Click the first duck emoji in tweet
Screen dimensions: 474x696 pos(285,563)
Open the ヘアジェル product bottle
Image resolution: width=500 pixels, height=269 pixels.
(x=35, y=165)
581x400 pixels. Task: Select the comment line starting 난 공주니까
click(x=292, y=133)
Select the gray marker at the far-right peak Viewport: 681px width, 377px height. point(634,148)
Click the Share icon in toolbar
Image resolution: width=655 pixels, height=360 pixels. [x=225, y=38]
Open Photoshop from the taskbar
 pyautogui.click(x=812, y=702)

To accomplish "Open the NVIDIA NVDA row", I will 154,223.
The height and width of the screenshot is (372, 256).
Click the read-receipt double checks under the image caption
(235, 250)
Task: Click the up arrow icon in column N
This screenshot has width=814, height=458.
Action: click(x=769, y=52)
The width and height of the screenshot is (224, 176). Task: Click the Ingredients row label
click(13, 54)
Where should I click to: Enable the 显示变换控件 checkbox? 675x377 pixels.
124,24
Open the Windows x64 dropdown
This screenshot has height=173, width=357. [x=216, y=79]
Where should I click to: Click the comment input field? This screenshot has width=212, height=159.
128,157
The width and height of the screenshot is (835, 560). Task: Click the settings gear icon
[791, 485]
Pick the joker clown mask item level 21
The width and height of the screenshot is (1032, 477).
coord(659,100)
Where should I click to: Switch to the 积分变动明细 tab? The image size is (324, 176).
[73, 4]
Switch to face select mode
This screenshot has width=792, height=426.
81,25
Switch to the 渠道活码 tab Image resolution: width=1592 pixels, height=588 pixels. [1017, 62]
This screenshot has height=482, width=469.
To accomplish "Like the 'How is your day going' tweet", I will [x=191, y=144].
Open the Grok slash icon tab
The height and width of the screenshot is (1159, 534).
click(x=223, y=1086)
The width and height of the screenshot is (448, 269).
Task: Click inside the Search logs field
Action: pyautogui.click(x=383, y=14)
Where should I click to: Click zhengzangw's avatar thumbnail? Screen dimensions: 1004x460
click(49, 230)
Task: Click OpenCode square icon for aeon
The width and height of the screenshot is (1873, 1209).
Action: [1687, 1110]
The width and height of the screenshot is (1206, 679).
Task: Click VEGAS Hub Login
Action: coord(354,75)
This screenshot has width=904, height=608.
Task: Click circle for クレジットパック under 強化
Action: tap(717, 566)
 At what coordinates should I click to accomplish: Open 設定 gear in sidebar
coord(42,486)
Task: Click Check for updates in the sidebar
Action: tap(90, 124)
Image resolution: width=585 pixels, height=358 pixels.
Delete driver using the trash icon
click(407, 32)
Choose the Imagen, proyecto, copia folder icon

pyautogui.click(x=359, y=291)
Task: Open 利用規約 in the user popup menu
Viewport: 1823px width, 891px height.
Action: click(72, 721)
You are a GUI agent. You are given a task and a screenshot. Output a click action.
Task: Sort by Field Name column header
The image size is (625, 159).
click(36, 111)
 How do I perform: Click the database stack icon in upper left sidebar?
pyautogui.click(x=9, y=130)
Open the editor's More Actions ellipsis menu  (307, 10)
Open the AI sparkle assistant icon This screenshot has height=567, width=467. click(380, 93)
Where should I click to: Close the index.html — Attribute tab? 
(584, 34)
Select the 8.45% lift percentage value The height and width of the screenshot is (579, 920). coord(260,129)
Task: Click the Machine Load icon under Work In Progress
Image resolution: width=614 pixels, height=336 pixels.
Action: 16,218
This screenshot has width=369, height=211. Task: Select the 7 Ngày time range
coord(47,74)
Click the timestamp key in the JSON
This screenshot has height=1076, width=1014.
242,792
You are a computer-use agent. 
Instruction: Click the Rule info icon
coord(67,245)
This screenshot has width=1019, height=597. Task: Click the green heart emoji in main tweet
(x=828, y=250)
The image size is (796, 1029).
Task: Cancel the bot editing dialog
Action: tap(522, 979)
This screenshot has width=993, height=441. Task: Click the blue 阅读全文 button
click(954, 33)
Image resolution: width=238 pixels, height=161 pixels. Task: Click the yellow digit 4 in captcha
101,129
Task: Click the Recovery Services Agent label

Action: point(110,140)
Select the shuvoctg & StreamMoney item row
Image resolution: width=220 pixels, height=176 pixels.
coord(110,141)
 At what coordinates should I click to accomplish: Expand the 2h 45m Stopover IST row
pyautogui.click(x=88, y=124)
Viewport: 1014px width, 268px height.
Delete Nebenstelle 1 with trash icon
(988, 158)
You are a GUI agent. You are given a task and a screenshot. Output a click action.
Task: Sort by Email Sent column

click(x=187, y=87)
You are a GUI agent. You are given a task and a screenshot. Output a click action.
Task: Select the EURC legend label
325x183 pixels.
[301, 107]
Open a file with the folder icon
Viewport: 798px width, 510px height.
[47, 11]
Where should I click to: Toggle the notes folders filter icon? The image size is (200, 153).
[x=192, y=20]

○ ○ ○

Print all of the material above exactly as given.

■ Solution below ■
Click the first duck emoji in tweet
Screen dimensions: 474x696 pos(285,563)
Open the ヘアジェル product bottle
Image resolution: width=500 pixels, height=269 pixels.
(x=35, y=165)
581x400 pixels. Task: Select the comment line starting 난 공주니까
click(x=292, y=133)
Select the gray marker at the far-right peak Viewport: 681px width, 377px height. point(634,148)
Click the Share icon in toolbar
Image resolution: width=655 pixels, height=360 pixels. [x=225, y=38]
Open Photoshop from the taskbar
 pyautogui.click(x=812, y=702)

To accomplish "Open the NVIDIA NVDA row", I will 154,223.
The height and width of the screenshot is (372, 256).
Click the read-receipt double checks under the image caption
(235, 250)
Task: Click the up arrow icon in column N
This screenshot has width=814, height=458.
Action: click(x=769, y=52)
The width and height of the screenshot is (224, 176). Task: Click the Ingredients row label
click(13, 54)
Where should I click to: Enable the 显示变换控件 checkbox? 675x377 pixels.
124,24
Open the Windows x64 dropdown
This screenshot has height=173, width=357. [x=216, y=79]
Where should I click to: Click the comment input field? This screenshot has width=212, height=159.
128,157
The width and height of the screenshot is (835, 560). Task: Click the settings gear icon
[791, 485]
Pick the joker clown mask item level 21
The width and height of the screenshot is (1032, 477).
coord(659,100)
Where should I click to: Switch to the 积分变动明细 tab? The image size is (324, 176).
[73, 4]
Switch to face select mode
This screenshot has width=792, height=426.
81,25
Switch to the 渠道活码 tab Image resolution: width=1592 pixels, height=588 pixels. [1017, 62]
This screenshot has height=482, width=469.
To accomplish "Like the 'How is your day going' tweet", I will [x=191, y=144].
Open the Grok slash icon tab
The height and width of the screenshot is (1159, 534).
click(x=223, y=1086)
The width and height of the screenshot is (448, 269).
Task: Click inside the Search logs field
Action: pyautogui.click(x=383, y=14)
Where should I click to: Click zhengzangw's avatar thumbnail? Screen dimensions: 1004x460
click(49, 230)
Task: Click OpenCode square icon for aeon
The width and height of the screenshot is (1873, 1209).
Action: [1687, 1110]
The width and height of the screenshot is (1206, 679).
Task: Click VEGAS Hub Login
Action: coord(354,75)
This screenshot has width=904, height=608.
Task: Click circle for クレジットパック under 強化
Action: tap(717, 566)
 At what coordinates should I click to accomplish: Open 設定 gear in sidebar
coord(42,486)
Task: Click Check for updates in the sidebar
Action: tap(90, 124)
Image resolution: width=585 pixels, height=358 pixels.
Delete driver using the trash icon
click(407, 32)
Choose the Imagen, proyecto, copia folder icon

pyautogui.click(x=359, y=291)
Task: Open 利用規約 in the user popup menu
Viewport: 1823px width, 891px height.
Action: click(72, 721)
You are a GUI agent. You are given a task and a screenshot. Output a click action.
Task: Sort by Field Name column header
The image size is (625, 159).
click(36, 111)
 How do I perform: Click the database stack icon in upper left sidebar?
pyautogui.click(x=9, y=130)
Open the editor's More Actions ellipsis menu  (307, 10)
Open the AI sparkle assistant icon This screenshot has height=567, width=467. click(380, 93)
Where should I click to: Close the index.html — Attribute tab? 
(584, 34)
Select the 8.45% lift percentage value The height and width of the screenshot is (579, 920). coord(260,129)
Task: Click the Machine Load icon under Work In Progress
Image resolution: width=614 pixels, height=336 pixels.
Action: 16,218
This screenshot has width=369, height=211. Task: Select the 7 Ngày time range
coord(47,74)
Click the timestamp key in the JSON
This screenshot has height=1076, width=1014.
242,792
You are a computer-use agent. 
Instruction: Click the Rule info icon
coord(67,245)
This screenshot has width=1019, height=597. Task: Click the green heart emoji in main tweet
(x=828, y=250)
The image size is (796, 1029).
Task: Cancel the bot editing dialog
Action: tap(522, 979)
This screenshot has width=993, height=441. Task: Click the blue 阅读全文 button
click(954, 33)
Image resolution: width=238 pixels, height=161 pixels. Task: Click the yellow digit 4 in captcha
101,129
Task: Click the Recovery Services Agent label

Action: point(110,140)
Select the shuvoctg & StreamMoney item row
Image resolution: width=220 pixels, height=176 pixels.
coord(110,141)
 At what coordinates should I click to accomplish: Expand the 2h 45m Stopover IST row
pyautogui.click(x=88, y=124)
Viewport: 1014px width, 268px height.
Delete Nebenstelle 1 with trash icon
(988, 158)
You are a GUI agent. You are given a task and a screenshot. Output a click action.
Task: Sort by Email Sent column

click(x=187, y=87)
You are a GUI agent. You are given a task and a screenshot. Output a click action.
Task: Select the EURC legend label
325x183 pixels.
[301, 107]
Open a file with the folder icon
Viewport: 798px width, 510px height.
[47, 11]
Where should I click to: Toggle the notes folders filter icon? The image size is (200, 153).
[x=192, y=20]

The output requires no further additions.